Supplement for manuscript entitled "PFRES: Protein fold classification by using evolutionary information and predicted secondary structure"


This web page provides datasets associated with 


Chen K, Kurgan LA, 2007. PFRES: Protein fold classification by using evolutionary information and predicted secondary structure. Bioinformatics, 23(21):2843-2850

 
The supplementary files include dataset of 908 sequence that was used to test the PFRES method.
 
Download dataset
 
The dataset includes the following information:
1. PDB id
2. primary sequence using single letter encoding of amino acids
3. protein fold (SCOP fold label)

The fold names are encoded as follows (label in the dataset / name of fold in SCOP / ID in SCOP):
a    Globin-like    (a.1.*.*)
b    Cytochrome c    (a.3.*.*)
c    DNA/RNA-binding 3-helical bundle    (a.4.*.*)
d    Four-helical up-and-down bundle    (a.24.*.*)
e    4-helical cytokines    (a.26.*.*)
f    EF Hand-like    (a.39.*.*)
g    Immunoglobulin-like beta-sandwich    (b.1.*.*)
h    Cupredoxin-like    (b.6.*.*)
i    viral coat and capsid proteins    (b.121.*.*)
j    Concanavalin A-like lectins/glucanases    (b.29.*.*)
k    SH3-like barrel    (b.34.*.*)
l    OB-fold    (b.40.*.*)
m    beta-Trefoil    (b.42.*.*)
n    Trypsin-like serine proteases    (b.47.*.*)
o    Lipocalins    (b.60.*.*)
p    TIM beta/alpha-barrel    (c.1.*.*)
q    FAD/NAD (P)-binding domain    (c.3.*.*)
r    Flavodoxin-like    (c.23.*.*)
s    NAD (P)-binding Rossmann-fold domains    (c.2.*.*)
t    P-loop containing nucleoside triphosphate hydrolases    (c.37.*.*)
u    Thioredoxin fold    (c.47.*.*)
v    Ribonuclease H-like motif    (c.55.*.*)
w    alpha/beta-Hydrolases    (c.69.*.*)
x    Periplasmic binding protein-like I    (c.93.*.*)
y    beta-Grasp    (d.15.*.*)
z    Ferredoxin-like    (d.58.*.*)
-    small inhibitors toxins lectins    (g.3.*.*)
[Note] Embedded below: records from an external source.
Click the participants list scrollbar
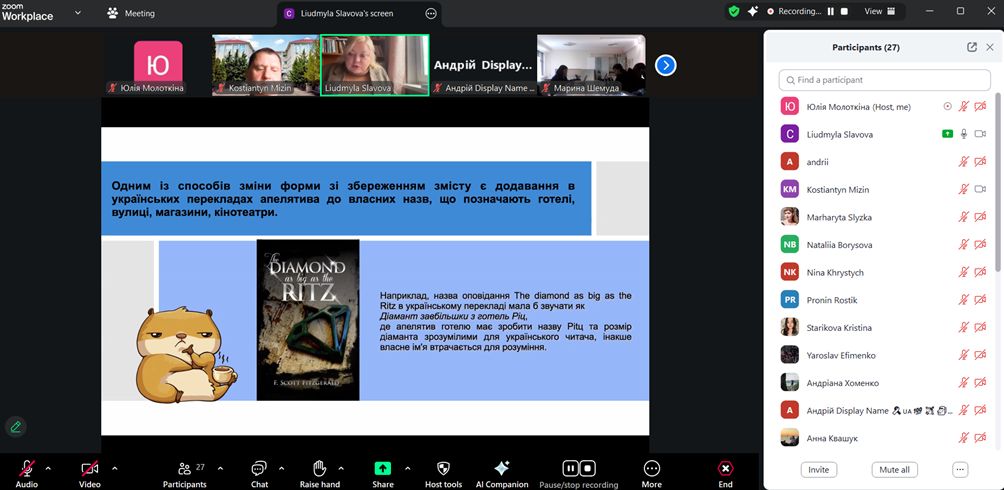Viewport: 1004px width, 490px height. click(997, 200)
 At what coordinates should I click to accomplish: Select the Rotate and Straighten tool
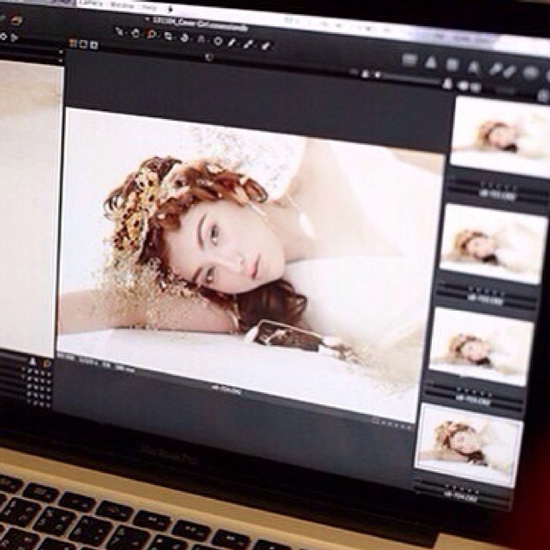185,38
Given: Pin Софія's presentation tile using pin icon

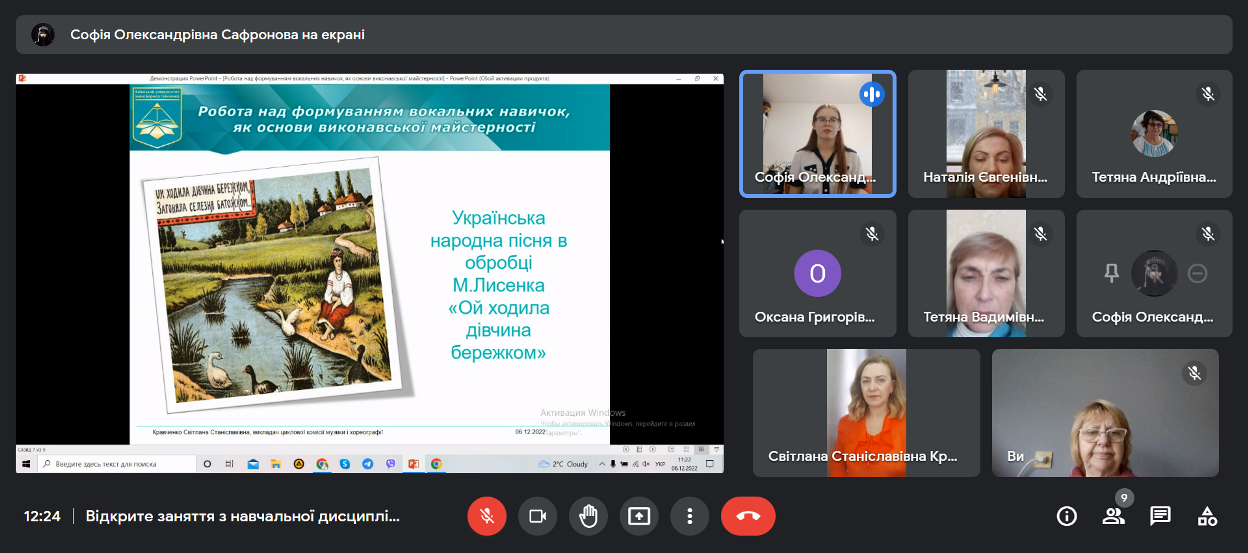Looking at the screenshot, I should (x=1111, y=273).
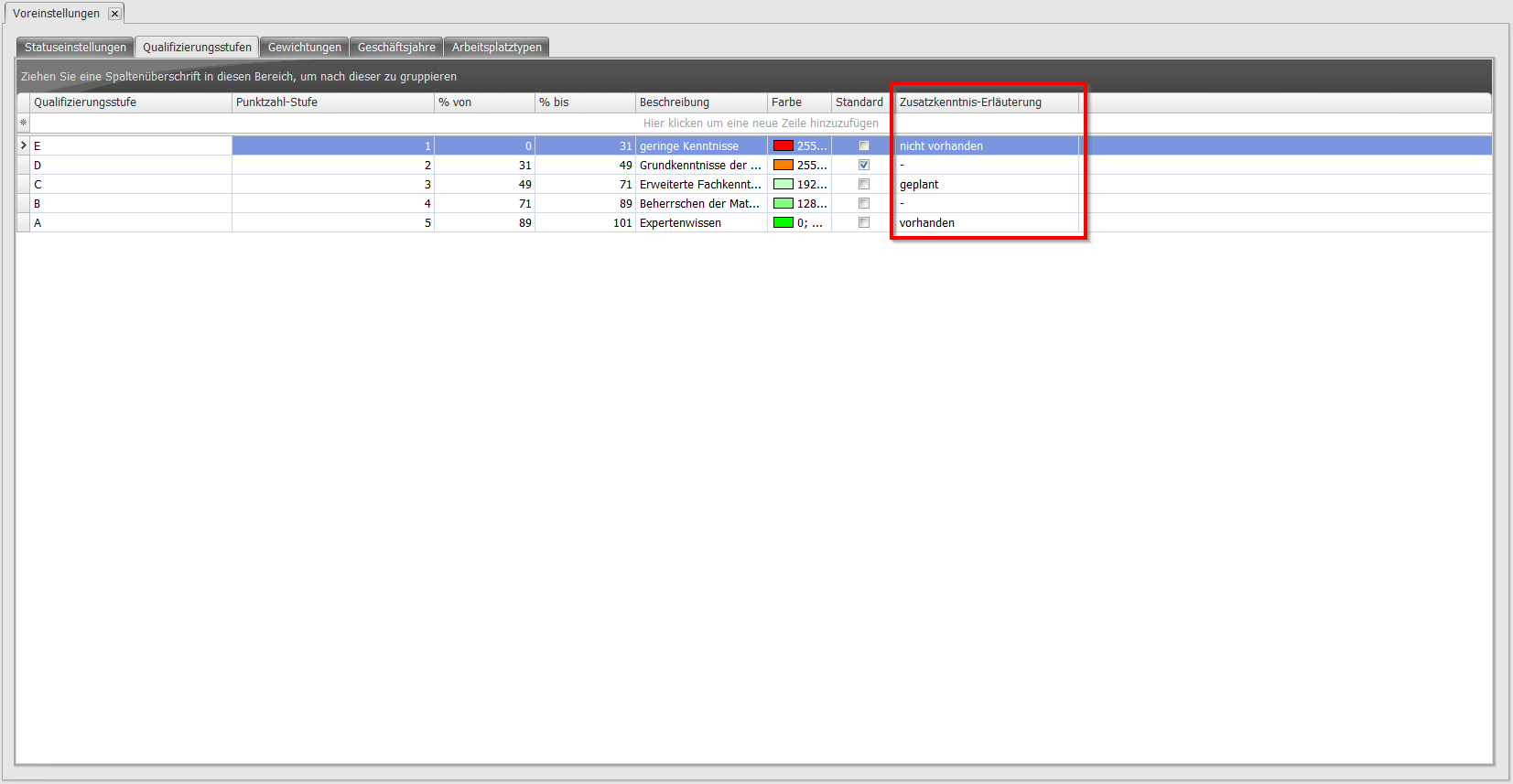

The primary sequences include X, which denotes a "special" amino acid:
- a residue originally annotated as not one of the 20 amino acids
- or a residue that constitutes a connection between two distinct segments in one sequence; for example in a.24.25.1, {A:118-211,A:372-450} is a domain that consists of two segments and X annotates the connection.
X should be ignored while performing predictions and preparing input data (this assumption was followed when evaluating PFRES).